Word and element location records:
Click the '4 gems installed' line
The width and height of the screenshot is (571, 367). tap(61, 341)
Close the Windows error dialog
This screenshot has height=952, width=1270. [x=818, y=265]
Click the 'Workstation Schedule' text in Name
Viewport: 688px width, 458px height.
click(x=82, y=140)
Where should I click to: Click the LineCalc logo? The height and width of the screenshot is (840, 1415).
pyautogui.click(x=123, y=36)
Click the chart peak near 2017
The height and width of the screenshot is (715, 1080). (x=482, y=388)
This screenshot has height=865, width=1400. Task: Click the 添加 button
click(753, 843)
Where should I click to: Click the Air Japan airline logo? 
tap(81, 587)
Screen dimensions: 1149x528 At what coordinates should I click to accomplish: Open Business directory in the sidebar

→ STATED TASK
Rewrite the rows above, changing every "Where should I click to" to "Where do I click to" and leaving everything else as it is.

→ ANSWER IN FULL
Click the '4 gems installed' line
The width and height of the screenshot is (571, 367). tap(61, 341)
Close the Windows error dialog
This screenshot has height=952, width=1270. [x=818, y=265]
Click the 'Workstation Schedule' text in Name
Viewport: 688px width, 458px height.
click(x=82, y=140)
Where do I click to: Click the LineCalc logo? The height and width of the screenshot is (840, 1415).
pyautogui.click(x=123, y=36)
Click the chart peak near 2017
The height and width of the screenshot is (715, 1080). (x=482, y=388)
This screenshot has height=865, width=1400. Task: Click the 添加 button
click(753, 843)
Where do I click to: Click the Air Japan airline logo? 
tap(81, 587)
Screen dimensions: 1149x528 At what coordinates should I click to accomplish: Open Business directory in the sidebar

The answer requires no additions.